### Exercise directions
In full and without alteration, copy the listing.
=== Section Start ===
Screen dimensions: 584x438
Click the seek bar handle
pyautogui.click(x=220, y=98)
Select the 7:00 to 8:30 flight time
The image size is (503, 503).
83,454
=== Section End ===
### Result of this exercise
Screen dimensions: 584x438
Click the seek bar handle
pyautogui.click(x=220, y=98)
Select the 7:00 to 8:30 flight time
The image size is (503, 503).
83,454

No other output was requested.